# Task instructions
The expected answer is every line from the material below that has the word "computer".

⟨

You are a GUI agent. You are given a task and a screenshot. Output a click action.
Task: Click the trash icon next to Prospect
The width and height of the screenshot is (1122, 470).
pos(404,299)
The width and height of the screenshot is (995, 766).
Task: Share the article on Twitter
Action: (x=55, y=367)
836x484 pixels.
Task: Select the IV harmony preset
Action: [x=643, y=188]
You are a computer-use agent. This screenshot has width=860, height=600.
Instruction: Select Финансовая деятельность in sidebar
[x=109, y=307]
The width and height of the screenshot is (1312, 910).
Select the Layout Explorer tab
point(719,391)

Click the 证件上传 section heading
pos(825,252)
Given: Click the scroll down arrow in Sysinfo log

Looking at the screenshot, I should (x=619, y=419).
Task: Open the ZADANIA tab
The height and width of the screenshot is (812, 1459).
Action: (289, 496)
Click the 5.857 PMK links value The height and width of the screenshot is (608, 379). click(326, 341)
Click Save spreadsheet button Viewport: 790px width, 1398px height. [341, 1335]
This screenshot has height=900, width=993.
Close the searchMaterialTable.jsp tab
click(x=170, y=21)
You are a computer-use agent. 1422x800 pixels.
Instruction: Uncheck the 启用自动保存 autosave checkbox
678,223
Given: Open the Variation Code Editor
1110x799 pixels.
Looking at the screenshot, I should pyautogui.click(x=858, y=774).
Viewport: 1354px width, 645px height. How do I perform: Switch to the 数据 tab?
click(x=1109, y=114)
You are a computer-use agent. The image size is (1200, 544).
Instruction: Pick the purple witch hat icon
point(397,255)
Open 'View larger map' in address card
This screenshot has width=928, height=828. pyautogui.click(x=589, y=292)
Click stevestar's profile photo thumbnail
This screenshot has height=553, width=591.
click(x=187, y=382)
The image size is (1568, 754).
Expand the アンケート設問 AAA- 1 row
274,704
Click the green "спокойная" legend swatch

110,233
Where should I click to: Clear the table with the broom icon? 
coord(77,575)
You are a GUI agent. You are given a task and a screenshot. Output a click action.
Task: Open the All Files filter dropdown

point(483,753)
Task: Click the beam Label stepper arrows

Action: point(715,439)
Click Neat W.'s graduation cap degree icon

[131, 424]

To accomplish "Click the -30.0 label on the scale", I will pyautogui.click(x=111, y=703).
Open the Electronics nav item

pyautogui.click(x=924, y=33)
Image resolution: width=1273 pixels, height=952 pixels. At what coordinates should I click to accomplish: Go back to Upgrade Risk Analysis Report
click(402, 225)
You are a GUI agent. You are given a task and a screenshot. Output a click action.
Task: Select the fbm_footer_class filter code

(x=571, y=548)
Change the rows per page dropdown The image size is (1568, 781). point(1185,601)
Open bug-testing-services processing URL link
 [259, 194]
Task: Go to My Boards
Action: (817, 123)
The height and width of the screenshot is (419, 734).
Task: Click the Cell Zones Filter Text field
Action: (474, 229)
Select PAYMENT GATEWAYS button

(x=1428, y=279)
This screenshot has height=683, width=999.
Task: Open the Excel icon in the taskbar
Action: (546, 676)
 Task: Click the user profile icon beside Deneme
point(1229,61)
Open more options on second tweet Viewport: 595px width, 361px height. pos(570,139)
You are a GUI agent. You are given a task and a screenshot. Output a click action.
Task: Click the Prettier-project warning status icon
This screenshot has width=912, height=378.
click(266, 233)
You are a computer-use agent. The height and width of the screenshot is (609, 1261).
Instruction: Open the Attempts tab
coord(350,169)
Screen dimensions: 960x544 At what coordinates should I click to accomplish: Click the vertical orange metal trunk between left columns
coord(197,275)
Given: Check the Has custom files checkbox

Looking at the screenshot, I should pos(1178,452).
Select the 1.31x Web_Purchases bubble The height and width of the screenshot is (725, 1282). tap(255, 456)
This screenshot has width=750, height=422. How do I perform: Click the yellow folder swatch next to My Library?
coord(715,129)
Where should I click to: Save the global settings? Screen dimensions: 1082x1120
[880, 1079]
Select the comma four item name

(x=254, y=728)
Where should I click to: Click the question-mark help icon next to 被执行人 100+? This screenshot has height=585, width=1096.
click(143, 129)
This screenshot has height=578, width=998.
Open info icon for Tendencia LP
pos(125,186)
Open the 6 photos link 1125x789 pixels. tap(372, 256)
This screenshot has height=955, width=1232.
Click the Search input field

⟩

# Answer section
You are a computer-use agent. This screenshot has width=860, height=600.
You are a computer-use agent. 1422x800 pixels.
You are a computer-use agent. The image size is (1200, 544).
You are a computer-use agent. The height and width of the screenshot is (609, 1261).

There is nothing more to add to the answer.